# Data excerpts:
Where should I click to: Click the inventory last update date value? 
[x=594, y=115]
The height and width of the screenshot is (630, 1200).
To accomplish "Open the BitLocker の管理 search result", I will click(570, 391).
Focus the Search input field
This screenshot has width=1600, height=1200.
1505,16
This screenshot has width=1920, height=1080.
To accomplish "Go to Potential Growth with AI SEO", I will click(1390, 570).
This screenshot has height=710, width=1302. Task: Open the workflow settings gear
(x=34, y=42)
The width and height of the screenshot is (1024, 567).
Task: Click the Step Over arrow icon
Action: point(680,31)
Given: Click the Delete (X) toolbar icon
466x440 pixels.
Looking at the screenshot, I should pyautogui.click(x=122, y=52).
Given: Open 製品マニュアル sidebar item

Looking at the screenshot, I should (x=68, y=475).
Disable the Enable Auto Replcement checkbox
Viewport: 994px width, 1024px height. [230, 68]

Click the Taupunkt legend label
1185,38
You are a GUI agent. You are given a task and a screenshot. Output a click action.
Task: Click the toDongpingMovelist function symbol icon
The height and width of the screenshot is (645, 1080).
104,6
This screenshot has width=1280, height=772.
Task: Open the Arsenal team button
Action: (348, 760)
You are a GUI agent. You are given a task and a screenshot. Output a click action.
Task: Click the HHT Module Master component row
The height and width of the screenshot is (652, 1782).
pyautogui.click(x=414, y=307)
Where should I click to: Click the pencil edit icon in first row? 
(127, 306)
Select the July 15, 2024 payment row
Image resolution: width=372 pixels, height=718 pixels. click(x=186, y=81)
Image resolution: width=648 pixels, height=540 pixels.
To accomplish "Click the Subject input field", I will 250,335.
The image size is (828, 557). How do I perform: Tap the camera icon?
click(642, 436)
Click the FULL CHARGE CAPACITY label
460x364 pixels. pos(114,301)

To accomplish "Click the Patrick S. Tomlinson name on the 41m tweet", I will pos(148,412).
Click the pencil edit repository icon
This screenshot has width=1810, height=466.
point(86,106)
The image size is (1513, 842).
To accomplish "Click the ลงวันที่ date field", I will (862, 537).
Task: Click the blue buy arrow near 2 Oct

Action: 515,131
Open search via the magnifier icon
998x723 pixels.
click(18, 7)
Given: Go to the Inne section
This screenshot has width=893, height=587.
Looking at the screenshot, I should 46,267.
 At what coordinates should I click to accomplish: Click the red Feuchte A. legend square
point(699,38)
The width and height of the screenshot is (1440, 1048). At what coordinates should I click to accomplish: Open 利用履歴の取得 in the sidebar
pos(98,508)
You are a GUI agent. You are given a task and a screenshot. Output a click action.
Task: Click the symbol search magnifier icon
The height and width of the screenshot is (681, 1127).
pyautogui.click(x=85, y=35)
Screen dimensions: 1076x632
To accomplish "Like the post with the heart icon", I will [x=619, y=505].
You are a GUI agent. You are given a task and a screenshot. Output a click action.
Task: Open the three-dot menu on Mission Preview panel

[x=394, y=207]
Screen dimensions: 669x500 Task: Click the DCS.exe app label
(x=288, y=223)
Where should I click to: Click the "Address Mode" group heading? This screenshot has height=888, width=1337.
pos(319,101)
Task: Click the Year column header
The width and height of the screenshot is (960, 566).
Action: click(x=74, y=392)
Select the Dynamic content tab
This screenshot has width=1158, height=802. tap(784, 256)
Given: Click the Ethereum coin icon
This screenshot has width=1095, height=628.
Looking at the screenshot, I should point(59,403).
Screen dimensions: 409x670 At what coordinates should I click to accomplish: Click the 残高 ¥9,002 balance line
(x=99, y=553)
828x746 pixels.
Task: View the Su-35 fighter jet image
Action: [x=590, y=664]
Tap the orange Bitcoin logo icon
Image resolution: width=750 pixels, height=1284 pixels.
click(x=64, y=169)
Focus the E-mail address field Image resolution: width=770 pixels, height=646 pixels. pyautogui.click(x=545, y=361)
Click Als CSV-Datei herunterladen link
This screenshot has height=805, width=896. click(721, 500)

# Exercise brief:
Could you output every line above as a JSON list of strings, one string per line, and skip the blank lines?

# Answer to the task:
[
  "Where should I click to: Click the inventory last update date value? ",
  "[x=594, y=115]",
  "The height and width of the screenshot is (630, 1200).",
  "To accomplish \"Open the BitLocker の管理 search result\", I will click(570, 391).",
  "Focus the Search input field",
  "This screenshot has width=1600, height=1200.",
  "1505,16",
  "This screenshot has width=1920, height=1080.",
  "To accomplish \"Go to Potential Growth with AI SEO\", I will click(1390, 570).",
  "This screenshot has height=710, width=1302. Task: Open the workflow settings gear",
  "(x=34, y=42)",
  "The width and height of the screenshot is (1024, 567).",
  "Task: Click the Step Over arrow icon",
  "Action: point(680,31)",
  "Given: Click the Delete (X) toolbar icon",
  "466x440 pixels.",
  "Looking at the screenshot, I should pyautogui.click(x=122, y=52).",
  "Given: Open 製品マニュアル sidebar item",
  "Looking at the screenshot, I should (x=68, y=475).",
  "Disable the Enable Auto Replcement checkbox",
  "Viewport: 994px width, 1024px height. [230, 68]",
  "Click the Taupunkt legend label",
  "1185,38",
  "You are a GUI agent. You are given a task and a screenshot. Output a click action.",
  "Task: Click the toDongpingMovelist function symbol icon",
  "The height and width of the screenshot is (645, 1080).",
  "104,6",
  "This screenshot has width=1280, height=772.",
  "Task: Open the Arsenal team button",
  "Action: (348, 760)",
  "You are a GUI agent. You are given a task and a screenshot. Output a click action.",
  "Task: Click the HHT Module Master component row",
  "The height and width of the screenshot is (652, 1782).",
  "pyautogui.click(x=414, y=307)",
  "Where should I click to: Click the pencil edit icon in first row? ",
  "(127, 306)",
  "Select the July 15, 2024 payment row",
  "Image resolution: width=372 pixels, height=718 pixels. click(x=186, y=81)",
  "Image resolution: width=648 pixels, height=540 pixels.",
  "To accomplish \"Click the Subject input field\", I will 250,335.",
  "The image size is (828, 557). How do I perform: Tap the camera icon?",
  "click(642, 436)",
  "Click the FULL CHARGE CAPACITY label",
  "460x364 pixels. pos(114,301)",
  "To accomplish \"Click the Patrick S. Tomlinson name on the 41m tweet\", I will pos(148,412).",
  "Click the pencil edit repository icon",
  "This screenshot has width=1810, height=466.",
  "point(86,106)",
  "The image size is (1513, 842).",
  "To accomplish \"Click the ลงวันที่ date field\", I will (862, 537).",
  "Task: Click the blue buy arrow near 2 Oct",
  "Action: 515,131",
  "Open search via the magnifier icon",
  "998x723 pixels.",
  "click(18, 7)",
  "Given: Go to the Inne section",
  "This screenshot has width=893, height=587.",
  "Looking at the screenshot, I should 46,267.",
  " At what coordinates should I click to accomplish: Click the red Feuchte A. legend square",
  "point(699,38)",
  "The width and height of the screenshot is (1440, 1048). At what coordinates should I click to accomplish: Open 利用履歴の取得 in the sidebar",
  "pos(98,508)",
  "You are a GUI agent. You are given a task and a screenshot. Output a click action.",
  "Task: Click the symbol search magnifier icon",
  "The height and width of the screenshot is (681, 1127).",
  "pyautogui.click(x=85, y=35)",
  "Screen dimensions: 1076x632",
  "To accomplish \"Like the post with the heart icon\", I will [x=619, y=505].",
  "You are a GUI agent. You are given a task and a screenshot. Output a click action.",
  "Task: Open the three-dot menu on Mission Preview panel",
  "[x=394, y=207]",
  "Screen dimensions: 669x500 Task: Click the DCS.exe app label",
  "(x=288, y=223)",
  "Where should I click to: Click the \"Address Mode\" group heading? This screenshot has height=888, width=1337.",
  "pos(319,101)",
  "Task: Click the Year column header",
  "The width and height of the screenshot is (960, 566).",
  "Action: click(x=74, y=392)",
  "Select the Dynamic content tab",
  "This screenshot has width=1158, height=802. tap(784, 256)",
  "Given: Click the Ethereum coin icon",
  "This screenshot has width=1095, height=628.",
  "Looking at the screenshot, I should point(59,403).",
  "Screen dimensions: 409x670 At what coordinates should I click to accomplish: Click the 残高 ¥9,002 balance line",
  "(x=99, y=553)",
  "828x746 pixels.",
  "Task: View the Su-35 fighter jet image",
  "Action: [x=590, y=664]",
  "Tap the orange Bitcoin logo icon",
  "Image resolution: width=750 pixels, height=1284 pixels.",
  "click(x=64, y=169)",
  "Focus the E-mail address field Image resolution: width=770 pixels, height=646 pixels. pyautogui.click(x=545, y=361)",
  "Click Als CSV-Datei herunterladen link",
  "This screenshot has height=805, width=896. click(721, 500)"
]